Millet is best known for his pictures of French peasant life, including The Gleaners (1857), which depicts the hardship of three poor women, handpicking leftover grain in a field after the harvest.
But Millet was himself a farmer’s son, who had a long struggle for acceptance by the art world, living much of his life in poverty. And although his later years were comfortable, his death in 1875 left a large family with no financial security.
So when another of his peasant paintings, The Angelus (1858), sold a few years later for a staggering multiple of what it had earned him, it became something of a scandal.

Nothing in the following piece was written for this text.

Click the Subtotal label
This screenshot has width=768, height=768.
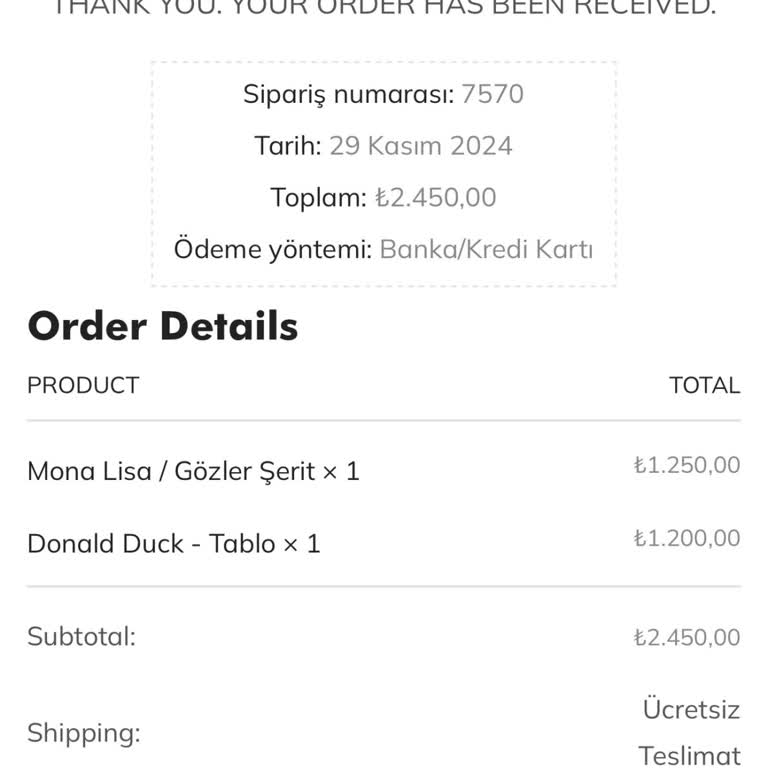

An indirect result, eventually, was the French droit de suite law, guaranteeing a share of resale value to artists and their families. And that law is still spreading its influence today, having helped inform a 2001 European directive, now binding here too.
No doubt Irish artists will want to express their gratitude in some way today. Unfortunately, they can't visit the National Gallery of Ireland's only Millet, Country Scene with Stile (circa 1872), which is not on show at the moment.
But I suggest that if they hear a bell anywhere, at noon or 6pm, they might pause for a moment and gaze reflectively into the distance, as in the RTÉ video, while giving thanks for Millet and his most influential work.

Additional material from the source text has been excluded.